Along the way, we’ve found that appropriate technology and human constraints are the greatest limitations in integrating ICTs to improve social and economic development. ICT solutions need to be specifically designed for challenging environments and must be managed by local organizations with rural ICT expertise for ongoing support and expansion of these systems.
- Technology Constraints
- Expensive Electricity: Rural and other underserved locations rarely have a reliable electrical power infrastructure that can support a standard ICT implementation. Traditional computing systems are therefore cost-prohibitive because they require so much electricity – upwards of 200 watts per computer – when solar installations average $12 per watt.
- High Heat and Dust: Traditional computers, designed for use in air-conditioned office spaces, can fail when ambient air temperatures reach 38°C or 100°F in dusty settings. Under these conditions a computer can become useless if replacement parts are not available.

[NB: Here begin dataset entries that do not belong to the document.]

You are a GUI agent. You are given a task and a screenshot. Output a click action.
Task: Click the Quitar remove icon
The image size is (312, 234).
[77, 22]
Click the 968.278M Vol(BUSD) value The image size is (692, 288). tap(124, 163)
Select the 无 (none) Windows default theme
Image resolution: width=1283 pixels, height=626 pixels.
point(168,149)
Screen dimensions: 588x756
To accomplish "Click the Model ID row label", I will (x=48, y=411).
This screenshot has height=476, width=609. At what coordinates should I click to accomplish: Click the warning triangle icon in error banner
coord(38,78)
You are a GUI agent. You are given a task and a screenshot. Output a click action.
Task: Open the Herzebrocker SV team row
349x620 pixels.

- Computer Viruses: Computer viruses are particularly problematic for underserved communities – the lack of connectivity and access to regular virus software updates often renders anti-virus protection useless over time.
- Lack of Connectivity: Local Internet Service Providers (ISPs) generally do not offer connectivity in the remote areas where we work and mobile phone data networks often have limited reach and can be prohibitively expensive.

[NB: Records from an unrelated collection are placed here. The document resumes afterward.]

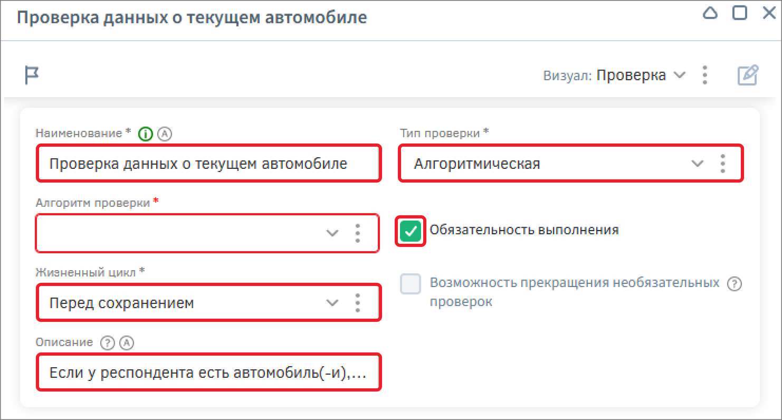This screenshot has width=782, height=420.
Task: Click question mark icon next to Описание
Action: [107, 343]
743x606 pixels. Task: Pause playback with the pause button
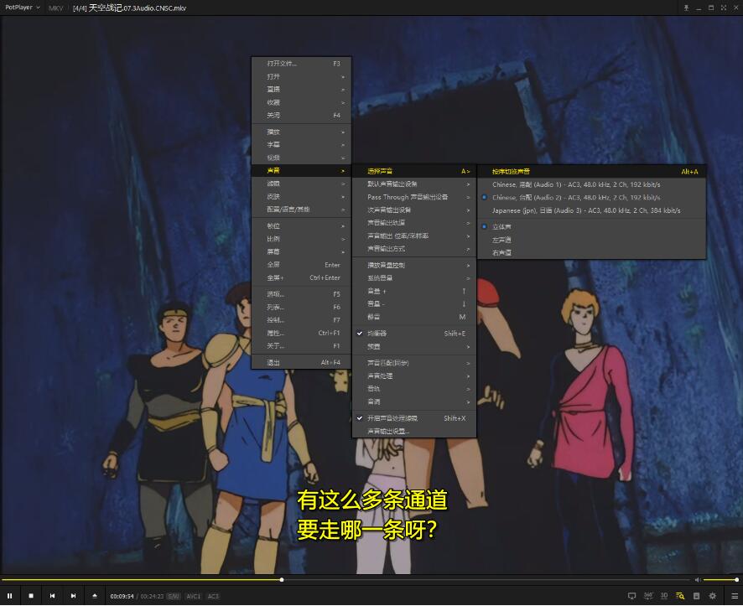pos(10,596)
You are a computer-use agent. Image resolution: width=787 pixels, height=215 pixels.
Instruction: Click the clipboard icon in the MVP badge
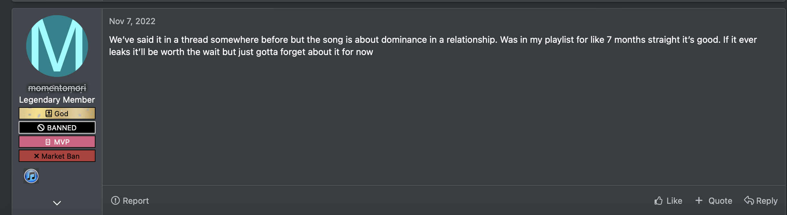(48, 142)
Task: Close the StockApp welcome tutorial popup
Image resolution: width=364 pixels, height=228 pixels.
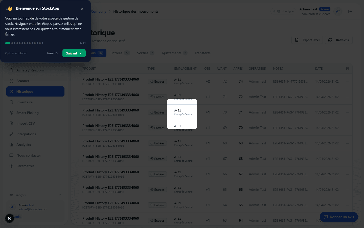Action: tap(82, 9)
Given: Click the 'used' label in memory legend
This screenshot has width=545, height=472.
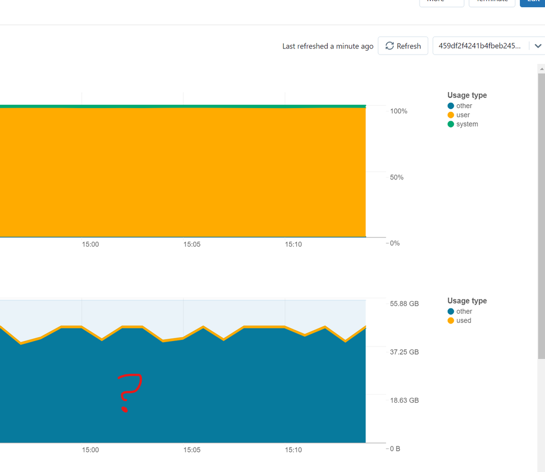Looking at the screenshot, I should [464, 321].
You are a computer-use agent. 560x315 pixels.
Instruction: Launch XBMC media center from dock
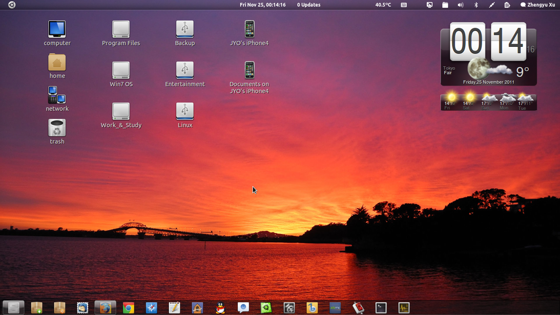point(335,308)
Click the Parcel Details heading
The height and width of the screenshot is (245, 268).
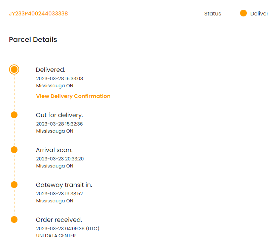point(33,40)
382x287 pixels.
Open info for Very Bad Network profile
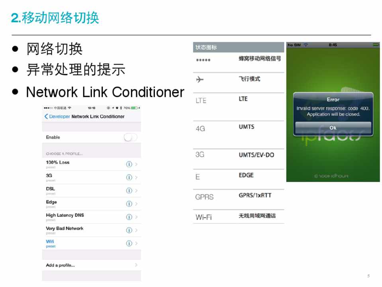(x=129, y=230)
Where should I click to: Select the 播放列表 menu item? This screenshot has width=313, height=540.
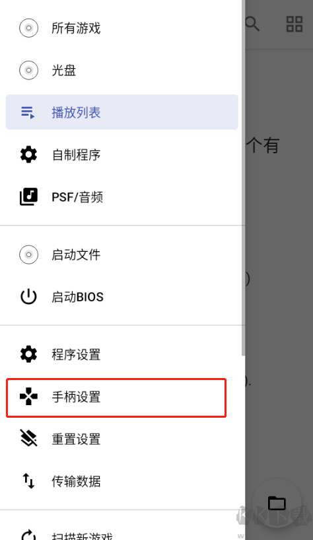(122, 112)
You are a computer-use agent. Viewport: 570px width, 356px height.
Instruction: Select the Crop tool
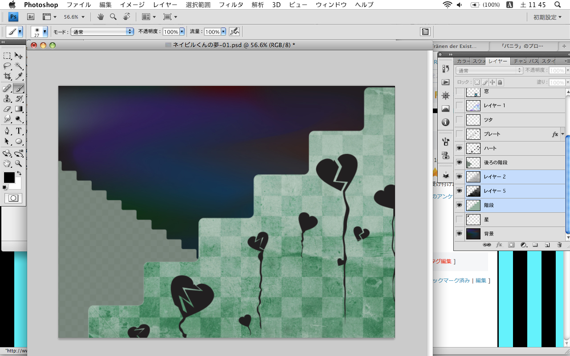pos(7,76)
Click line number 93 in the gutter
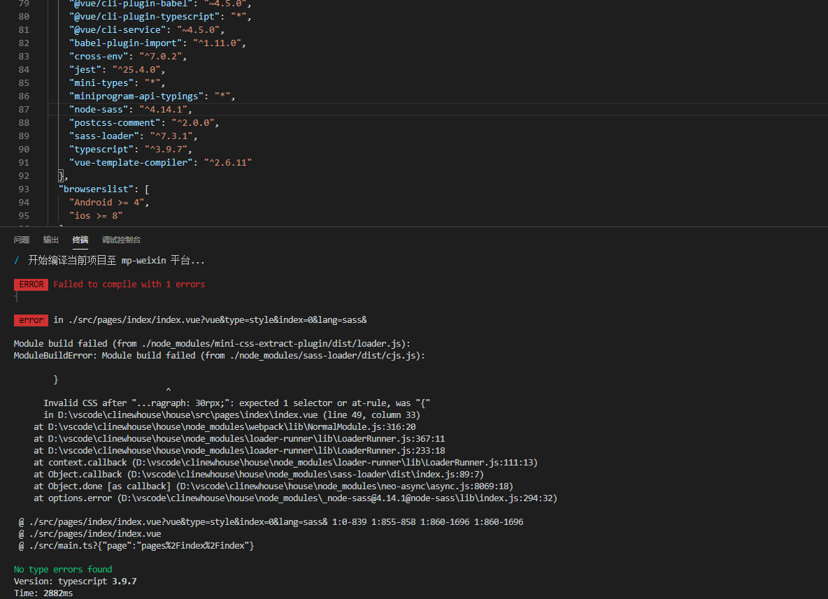The width and height of the screenshot is (828, 599). tap(24, 189)
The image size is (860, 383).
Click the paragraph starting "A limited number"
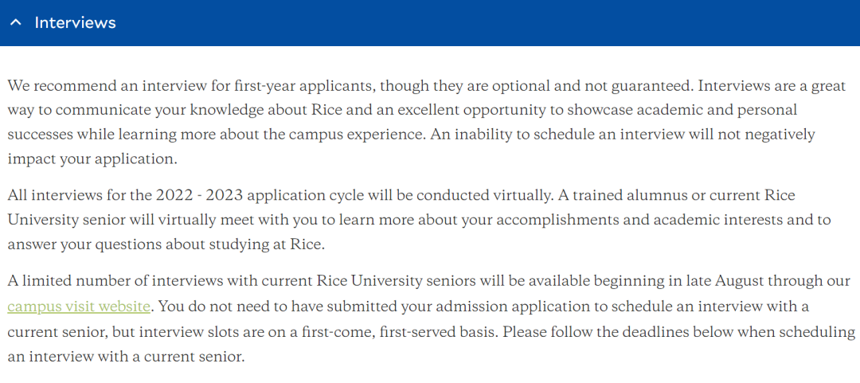point(431,319)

- Human Capacity Constraints
- Inexperienced Users: Because they’ve not had access to ICT, inexperienced users often make simple mistakes that can render computers unusable.
- Distant Tech Support: All the previous challenges with ICT implementations in underserved communities are compounded by the lack of local capacity to provide technology support and maintenance. Without knowledgeable tech support, any mistake or user error can destroy a system, depriving the community of ICT’s benefits. Yet communities often do not have the means to keep qualified technicians in their midst.
Our Solution
WiFi installation in DRC
At Inveneo, we directly address the two major challenges to implementation of ICTs in rural and other underserved communities – appropriate technology and human capacity – with two interlocking, sustainable solutions:
- Appropriate ICT systems: computers, servers, software, wireless connectivity designed specifically for the local challenges these communities face, and
- Local capacity building through partner networks of in-country ICT experts who can deliver the installation and ongoing support that is critical for the long-term sustainability of technology projects.
Inveneo’s solutions have real impact with organizations that deliver vital education, healthcare, economic development and relief services to some of the poorest communities in the world. We enable these organizations – NGOs, governments and others – to more effectively serve people in need through technology. We’ve created sustainable community knowledge centers in Kenya accelerated microfinance institutions in Sierra Leone, and brought access to life-changing ICTs in Haiti.